Qui est cet homme qui va jusqu’à pardonner les péchés ? (Lc 7, 49).

« Survint une femme de la ville, une pécheresse. » (7, 37) Sans bouger, sans protester, sans se soucier des règles de pureté, Jésus se laisse approcher et même toucher par une fille de joie. Une impure, une hors-la-loi, une pécheresse publique. Ce comportement prouve à Simon que Jésus n’est pas ce qu’il prétend. Cet homme n’est pas un envoyé de Dieu. Sinon « il saurait qui est cette femme qui le touche et ce qu’elle est : une pécheresse. » (7, 39) Et il la chasserait, s’il est un homme de Dieu, car Dieu ne peut pas être l’ami des pécheurs.

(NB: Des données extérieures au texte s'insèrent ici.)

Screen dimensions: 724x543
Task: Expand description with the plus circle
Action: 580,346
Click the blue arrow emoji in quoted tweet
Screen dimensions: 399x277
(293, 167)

Il y a un autre Dieu que celui de Simon. Celui que nous révèle le comportement de Jésus. Il ne rejette pas, il ne juge pas cette femme qui pleure. Il la laisse pleurer et embrasser ses pieds. Il laisse cette femme témoigner avec excès son amour. Il se laisse toucher. A la profusion de son amour répond la profusion du pardon. « Ses nombreux péchés sont pardonnés puisqu’elle a montré beaucoup d’amour. » (7, 47)

Les pharisiens

« Le mouvement pharisien était un phénomène urbain, limité à Jérusalem. Les Pharisiens se recrutaient parmi les lettrés, les enseignants, les bureaucrates et les fonctionnaires. Ils jouissaient d’une grande popularité et étaient respectés pour leur savoir, admirés pour leur piété. Ils étaient des experts appréciés, capables de donner une réponse claire à des questions concernant les exigences de la Loi dans les domaines de la vie domestique : lois alimentaires, pureté rituelle des repas, qualité des produits agricoles. L’étude en commun et la discussion aident à éclairer la législation ; les Pharisiens passaient beaucoup de temps à débattre entre eux. » (J. MURPHY-O’CONNOR, Jésus et Paul, 2006) Ils aimaient se retrouver, notamment pour un repas entre eux car ils ne mangeaient qu’avec des gens soumis aux mêmes règles alimentaires. Cela nous permet de comprendre les liens entre Jésus, invité chez Simon, et les Pharisiens.